Finding Large Primes

Now, we might ask, in the time it takes the non-sieve method to generate all the primes under one million (~680ms) how many primes can the sieve method find.

Let’s use a binary search technique to find this number. In the table below, I start by asking my code how long it takes to find all the primes under 100 million. I’ll determine the next value I search based on how much time it took for the previous code to run. With a search space of 100million, it would take log2(100m) = 26 queries to find a final value.

Step n Time high/low
1 100 million 10 sec Too high
2 50 million 3 sec Too high
3 25 million 1.6 sec Too high
4 12.5 million 702 ms Too high
5 6 million 227 ms Too low
6 9.25 million 409 ms Too low
7 10.8 million 522 ms Too low
8 11.65 622 ms Too low
9 12 million ~680 ms -

We can find all primes under 12 million while a non-sieve algorithm finds only those under one million!
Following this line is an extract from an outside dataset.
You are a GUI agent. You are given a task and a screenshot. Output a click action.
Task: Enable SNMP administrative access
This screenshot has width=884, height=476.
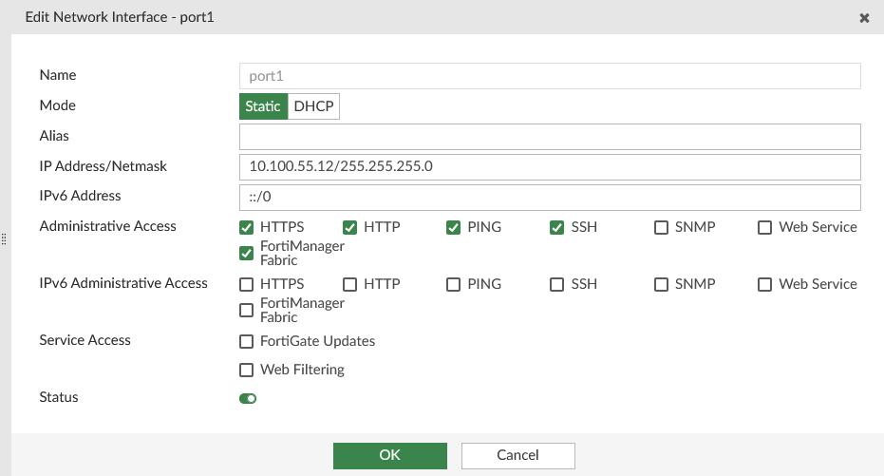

There’s 788060 primes under 12 million, and, if we wanted to let our algorithm run for 10 sec with n = 100 million we could find the more than Five million primes! (specifically 5761455 primes)

Python Code for a Sieve

A Sieve can be implemented in only a few lines of python. So, a Sieve is just as quick to implement as the other methods.

 1
 2
 3
 4
 5
 6
 7
 8
 9
10
11
12
13
def primeSieve(n):
    # Returns a boolean array where
    # index 'i' is true if 'i' is prime

    p = [True for x in range(n+1)]
    p[0] = False
    p[1] = False

    for i in range(2, n+1):
        for k in range(2*i, n+1, i):
            p[k] = False

    return p

Conclusion

In this article, we found that a loop-based prime finding algorithm works well enough for low numbers (under one million). However, a Sieve can be equally quick to implement, runs an order of magnitude faster, and can find primes as large as five million in ~10sec.